Groundwater Contaminant Plumes
A leaking underground fuel tank creates a dissolved-phase plume that migrates downgradient through the aquifer, spreading by mechanical dispersion and molecular diffusion, retarded by sorption onto aquifer solids, and attenuated by biodegradation. The plume geometry — length, width, and depth — determines which wells are at risk. This essay derives the advection-dispersion equation for porous media, quantifies retardation from the distribution coefficient, characterises NAPL source zones and their dissolution rates, and designs a monitoring network to delineate the plume boundary.
Prerequisites: advection dispersion in porous media, retardation factor, Darcy velocity and pore velocity, sorption equilibrium
On a single block of industrial land in Calgary’s Nose Creek watershed, 47 underground storage tanks have been decommissioned over the past 30 years — each one a potential source of petroleum hydrocarbon contamination to the shallow sand and gravel aquifer beneath. The plumes from these leaks have reached Nose Creek in at least three documented cases, contributing dissolved benzene and toluene to a system that serves as habitat for the endangered Athabasca rainbow trout downstream.
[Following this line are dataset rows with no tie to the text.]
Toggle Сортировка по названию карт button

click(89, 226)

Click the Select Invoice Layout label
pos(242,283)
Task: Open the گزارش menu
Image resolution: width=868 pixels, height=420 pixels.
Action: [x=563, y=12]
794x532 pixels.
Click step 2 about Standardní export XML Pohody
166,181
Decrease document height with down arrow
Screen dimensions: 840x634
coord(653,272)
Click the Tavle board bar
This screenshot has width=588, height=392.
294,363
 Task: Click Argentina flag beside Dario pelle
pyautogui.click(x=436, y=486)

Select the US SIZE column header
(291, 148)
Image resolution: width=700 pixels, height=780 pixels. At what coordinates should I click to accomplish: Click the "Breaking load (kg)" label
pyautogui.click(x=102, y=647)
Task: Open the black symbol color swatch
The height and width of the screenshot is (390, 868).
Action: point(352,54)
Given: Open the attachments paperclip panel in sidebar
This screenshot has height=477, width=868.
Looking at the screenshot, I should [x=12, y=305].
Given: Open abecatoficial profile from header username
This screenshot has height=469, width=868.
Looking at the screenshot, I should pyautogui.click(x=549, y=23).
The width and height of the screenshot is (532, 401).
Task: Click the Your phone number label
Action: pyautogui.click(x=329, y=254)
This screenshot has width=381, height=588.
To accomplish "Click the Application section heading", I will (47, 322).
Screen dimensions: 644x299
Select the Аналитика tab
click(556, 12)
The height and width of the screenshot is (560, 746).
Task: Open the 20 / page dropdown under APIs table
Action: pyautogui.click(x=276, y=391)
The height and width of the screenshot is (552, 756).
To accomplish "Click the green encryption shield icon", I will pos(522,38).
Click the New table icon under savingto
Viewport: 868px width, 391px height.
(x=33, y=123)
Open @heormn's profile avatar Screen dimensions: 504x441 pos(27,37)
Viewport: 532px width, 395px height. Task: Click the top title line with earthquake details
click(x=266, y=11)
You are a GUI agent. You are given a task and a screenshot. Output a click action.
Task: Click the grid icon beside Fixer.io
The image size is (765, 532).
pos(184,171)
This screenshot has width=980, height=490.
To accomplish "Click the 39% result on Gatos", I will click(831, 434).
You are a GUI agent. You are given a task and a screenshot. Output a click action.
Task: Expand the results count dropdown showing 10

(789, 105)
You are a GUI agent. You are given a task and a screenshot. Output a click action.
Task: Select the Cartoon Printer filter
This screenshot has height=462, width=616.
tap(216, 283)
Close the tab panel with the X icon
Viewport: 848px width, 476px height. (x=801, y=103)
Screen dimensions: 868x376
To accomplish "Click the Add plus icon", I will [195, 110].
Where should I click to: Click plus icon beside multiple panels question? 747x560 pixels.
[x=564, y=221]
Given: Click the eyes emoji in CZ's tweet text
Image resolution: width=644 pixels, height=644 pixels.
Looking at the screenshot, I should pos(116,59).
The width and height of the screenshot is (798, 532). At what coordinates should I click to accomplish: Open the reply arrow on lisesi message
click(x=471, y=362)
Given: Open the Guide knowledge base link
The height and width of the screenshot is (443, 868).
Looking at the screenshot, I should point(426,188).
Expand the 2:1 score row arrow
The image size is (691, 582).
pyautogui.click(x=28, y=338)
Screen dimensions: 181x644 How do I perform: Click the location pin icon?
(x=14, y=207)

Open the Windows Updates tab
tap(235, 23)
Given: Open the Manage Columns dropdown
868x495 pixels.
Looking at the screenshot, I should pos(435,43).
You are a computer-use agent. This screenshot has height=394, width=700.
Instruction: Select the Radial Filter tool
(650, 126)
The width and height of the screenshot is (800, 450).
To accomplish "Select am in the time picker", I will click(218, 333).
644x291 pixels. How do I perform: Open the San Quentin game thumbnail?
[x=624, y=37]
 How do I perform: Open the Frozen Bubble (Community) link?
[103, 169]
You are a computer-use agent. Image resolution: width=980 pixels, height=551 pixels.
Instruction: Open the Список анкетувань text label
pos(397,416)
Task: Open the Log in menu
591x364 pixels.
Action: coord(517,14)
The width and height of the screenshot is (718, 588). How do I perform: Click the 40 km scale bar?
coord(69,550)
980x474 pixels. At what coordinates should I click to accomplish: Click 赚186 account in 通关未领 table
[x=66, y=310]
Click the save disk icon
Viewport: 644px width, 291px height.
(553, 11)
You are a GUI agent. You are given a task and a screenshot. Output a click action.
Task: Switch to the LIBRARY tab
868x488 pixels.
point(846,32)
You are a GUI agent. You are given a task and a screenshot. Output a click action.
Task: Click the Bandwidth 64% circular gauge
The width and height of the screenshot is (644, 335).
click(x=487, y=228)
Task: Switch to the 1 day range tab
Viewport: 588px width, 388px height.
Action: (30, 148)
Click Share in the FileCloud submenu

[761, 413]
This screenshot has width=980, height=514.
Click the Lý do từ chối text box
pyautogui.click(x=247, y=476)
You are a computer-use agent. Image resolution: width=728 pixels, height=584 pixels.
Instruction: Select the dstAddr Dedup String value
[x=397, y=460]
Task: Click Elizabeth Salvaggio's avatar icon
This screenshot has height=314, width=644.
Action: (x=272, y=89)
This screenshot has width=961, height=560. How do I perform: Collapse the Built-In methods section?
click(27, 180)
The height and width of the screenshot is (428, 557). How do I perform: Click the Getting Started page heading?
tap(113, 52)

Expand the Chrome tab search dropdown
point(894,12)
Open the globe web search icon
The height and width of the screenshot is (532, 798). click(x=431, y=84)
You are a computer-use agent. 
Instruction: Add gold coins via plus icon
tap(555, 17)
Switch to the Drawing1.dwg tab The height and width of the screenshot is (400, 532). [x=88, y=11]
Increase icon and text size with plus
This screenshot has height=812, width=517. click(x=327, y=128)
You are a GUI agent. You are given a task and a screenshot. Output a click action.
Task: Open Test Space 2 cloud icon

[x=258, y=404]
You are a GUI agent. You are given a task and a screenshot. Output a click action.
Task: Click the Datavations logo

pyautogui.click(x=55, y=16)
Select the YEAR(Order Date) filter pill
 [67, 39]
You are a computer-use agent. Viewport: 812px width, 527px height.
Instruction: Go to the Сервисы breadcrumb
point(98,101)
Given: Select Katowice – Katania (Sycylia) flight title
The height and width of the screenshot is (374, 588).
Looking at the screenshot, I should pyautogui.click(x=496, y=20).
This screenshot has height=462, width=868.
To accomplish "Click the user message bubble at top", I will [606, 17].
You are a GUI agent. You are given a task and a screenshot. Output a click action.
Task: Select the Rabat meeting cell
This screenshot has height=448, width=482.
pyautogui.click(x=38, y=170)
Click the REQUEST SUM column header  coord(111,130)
Every province in Canada has hundreds or thousands of similar sites — leaking gas stations, dry cleaners, and industrial facilities where organic solvents and fuels have migrated from the surface through the soil, encountered the water table, and begun migrating downgradient as dissolved or separate-phase contaminant plumes. Understanding the geometry and behaviour of these plumes is the prerequisite for designing effective monitoring and remediation.
1. The Question
What controls the velocity and geometry of a groundwater contaminant plume? How does sorption retard contaminant migration relative to groundwater flow? What is a NAPL source zone and how does it sustain a dissolved-phase plume? How do we determine where to place monitoring wells to adequately characterise a plume?
2. The Conceptual Model
Groundwater flows through the pore spaces of an aquifer in the direction of decreasing hydraulic head, at a rate governed by Darcy’s law. A contaminant introduced at the water table is carried downgradient by advection (mean groundwater flow), spread laterally and longitudinally by mechanical dispersion (velocity variations at the pore scale), and dispersed by molecular diffusion. If the contaminant sorbs onto aquifer solids, its effective transport velocity is reduced below the groundwater velocity.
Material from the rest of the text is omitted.